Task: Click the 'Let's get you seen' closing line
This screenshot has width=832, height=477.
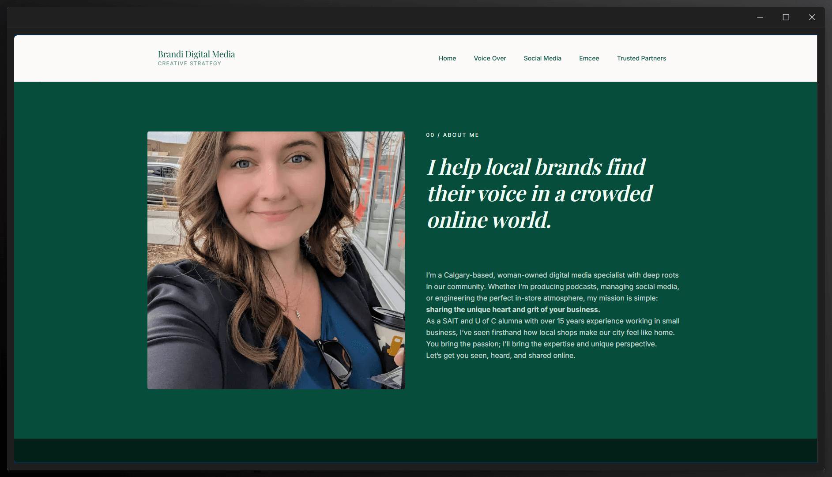Action: (x=500, y=355)
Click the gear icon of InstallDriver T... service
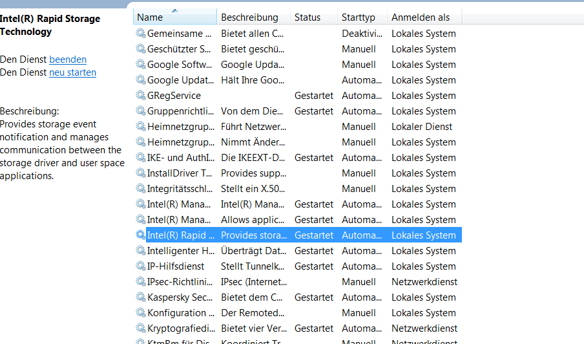584x344 pixels. (141, 173)
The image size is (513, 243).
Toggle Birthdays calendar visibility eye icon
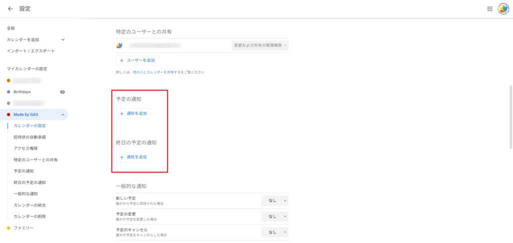pyautogui.click(x=63, y=92)
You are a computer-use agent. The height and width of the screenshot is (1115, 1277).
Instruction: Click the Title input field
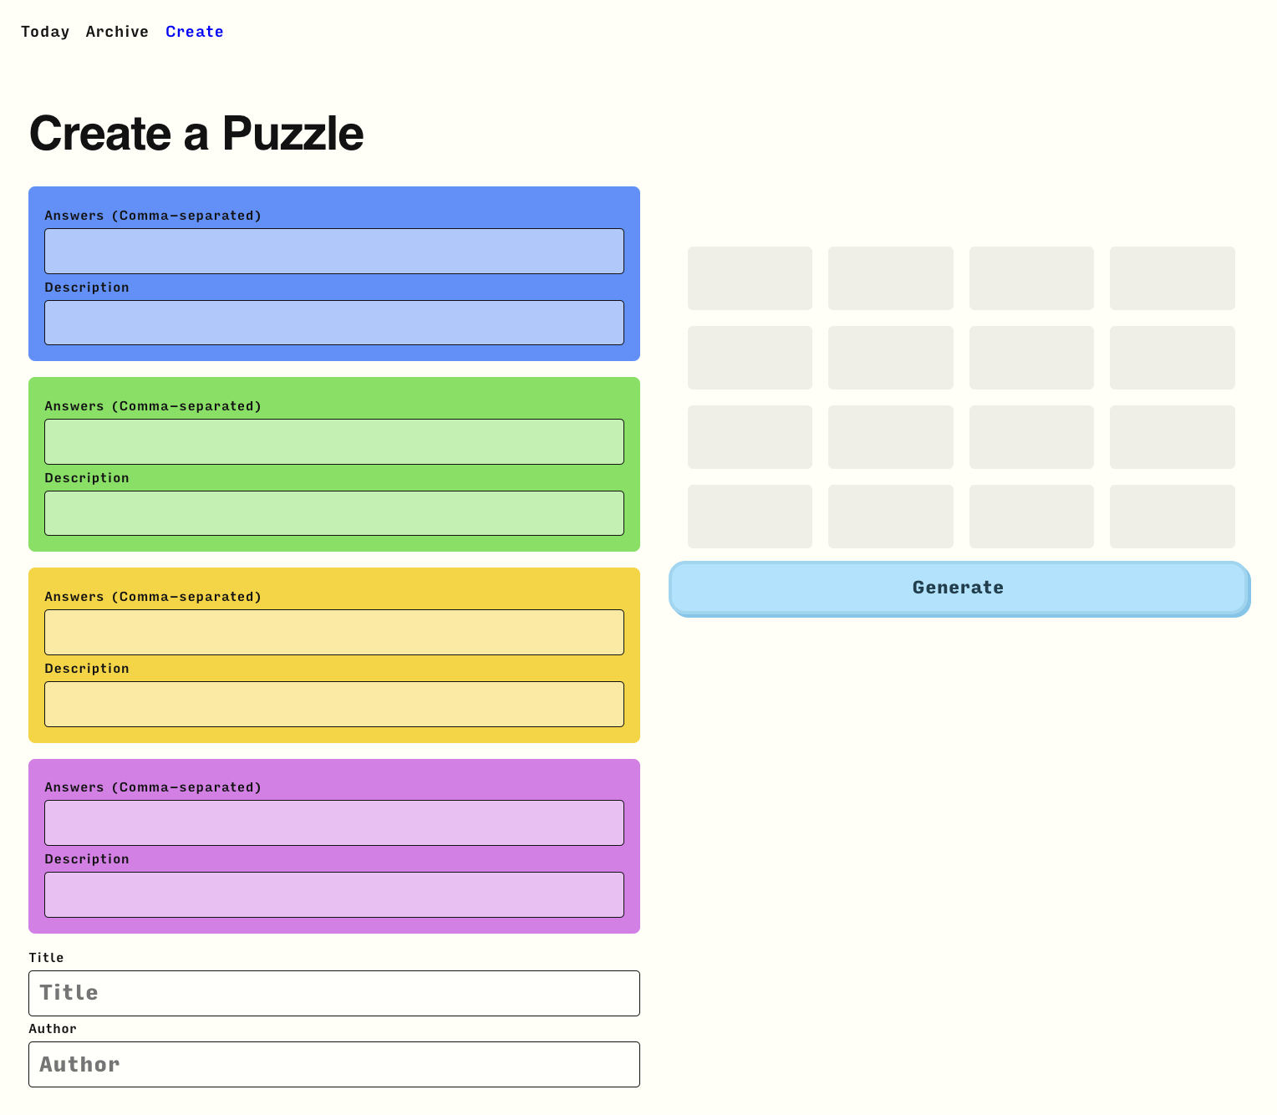click(333, 993)
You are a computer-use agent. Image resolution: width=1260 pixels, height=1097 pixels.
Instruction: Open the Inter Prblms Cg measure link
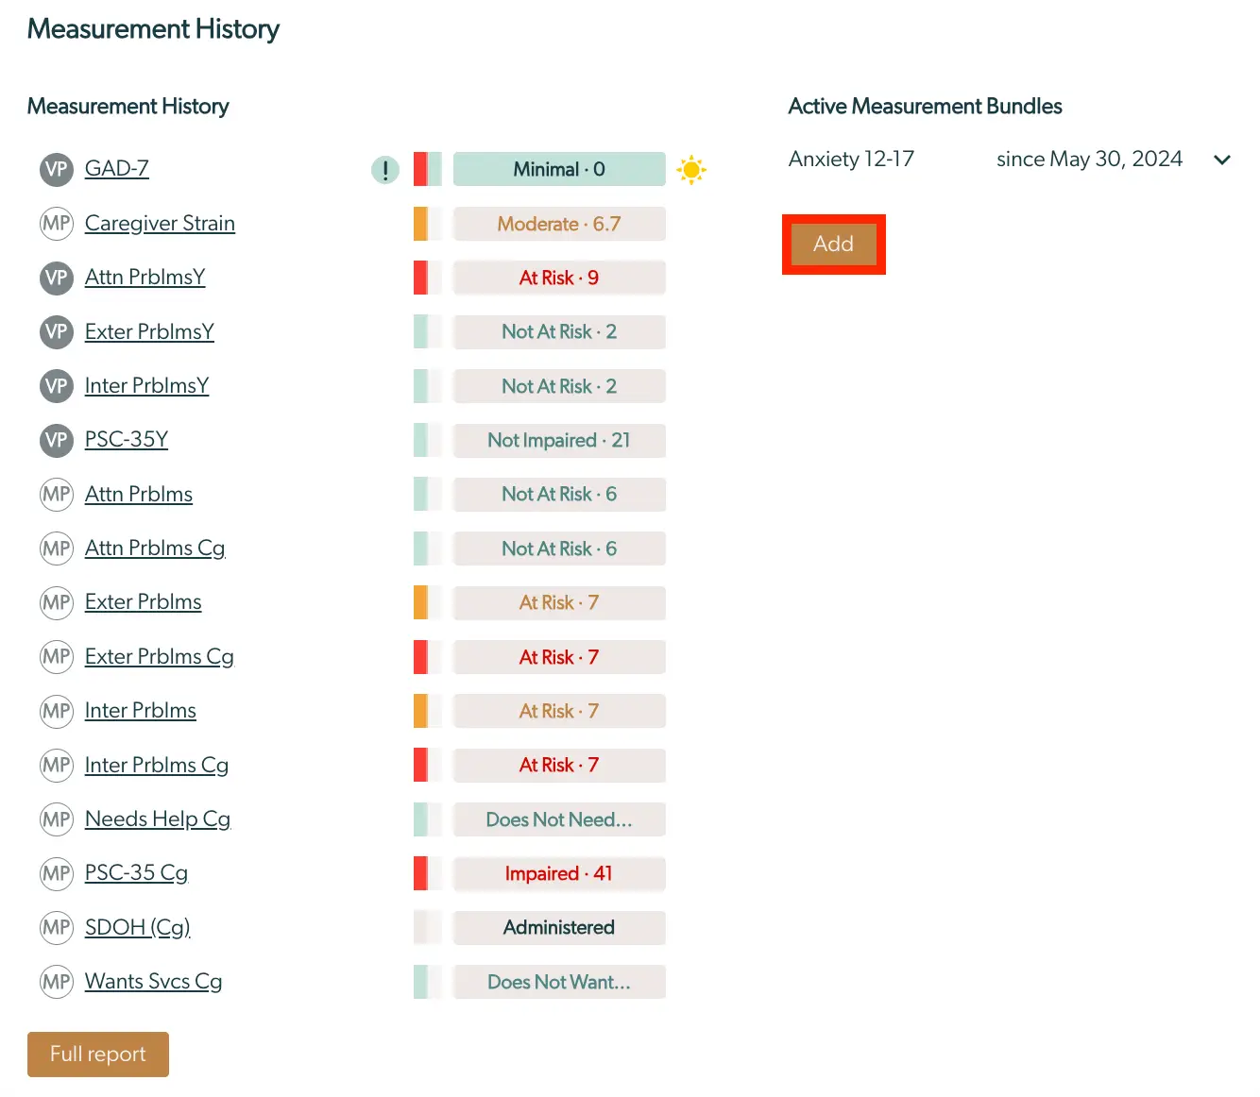coord(157,766)
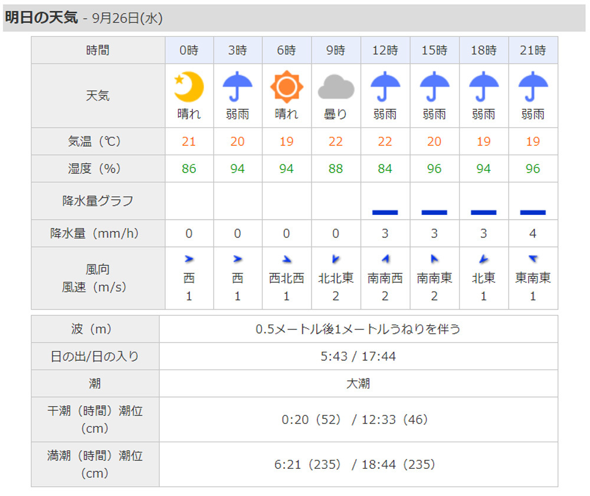Click the umbrella icon under 12時
Image resolution: width=590 pixels, height=496 pixels.
pyautogui.click(x=385, y=87)
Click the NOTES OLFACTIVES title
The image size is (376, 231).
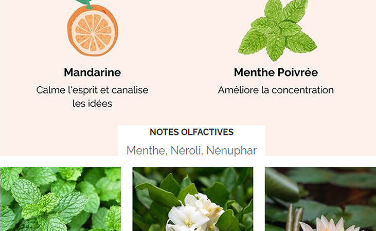191,132
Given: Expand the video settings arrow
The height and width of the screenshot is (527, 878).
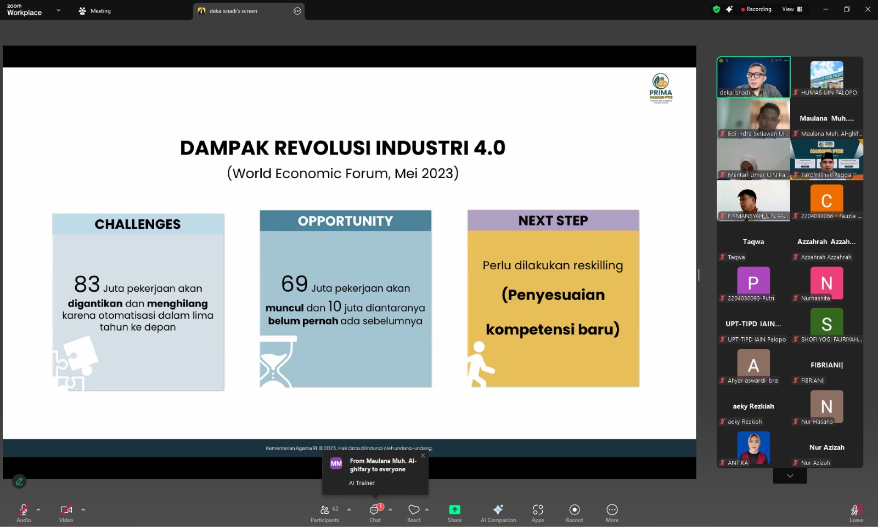Looking at the screenshot, I should [83, 509].
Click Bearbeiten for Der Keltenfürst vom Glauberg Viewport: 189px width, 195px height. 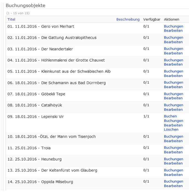click(x=173, y=175)
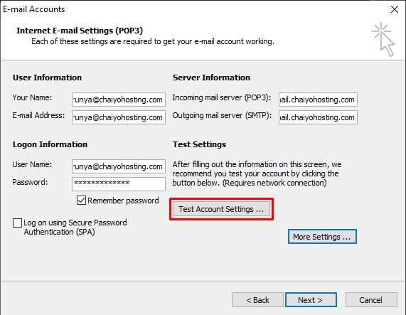
Task: Enable the Remember password checkbox
Action: tap(81, 201)
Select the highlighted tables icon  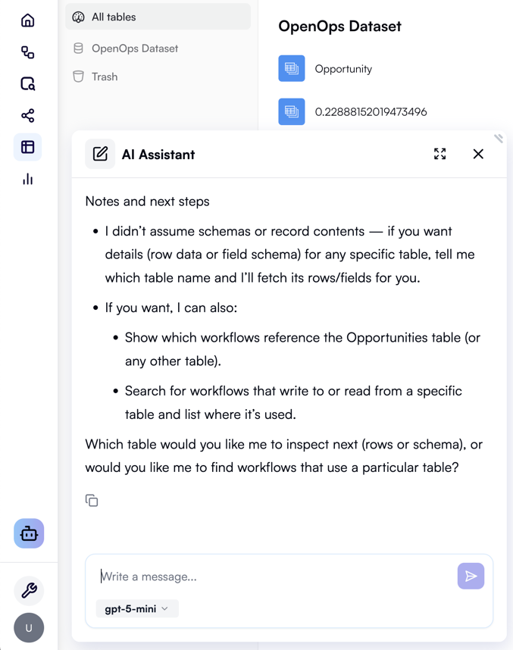pyautogui.click(x=27, y=147)
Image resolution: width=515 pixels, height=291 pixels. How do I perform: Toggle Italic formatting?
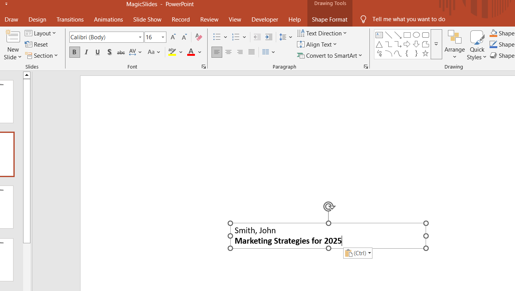[x=86, y=52]
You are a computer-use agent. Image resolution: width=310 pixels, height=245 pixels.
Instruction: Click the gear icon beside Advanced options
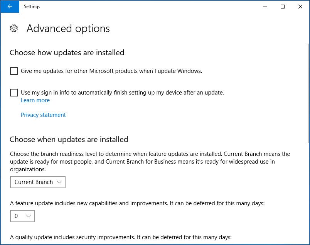[x=14, y=28]
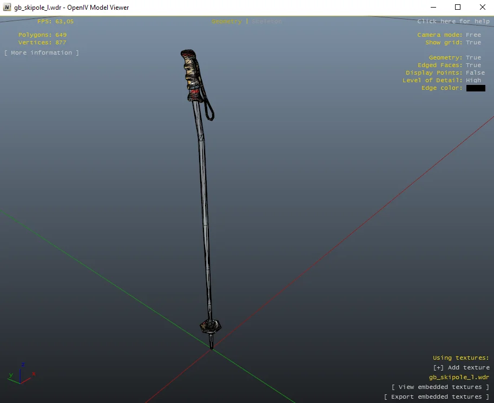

***

Among the lines of the listing above, which ones hold "agent"? Copy them.

You are a computer-use agent. The height and width of the screenshot is (1115, 1277).
You are a computer-use agent. Image resolution: width=1260 pixels, height=1097 pixels.
You are a computer-use agent. Image resolution: width=310 pixels, height=245 pixels.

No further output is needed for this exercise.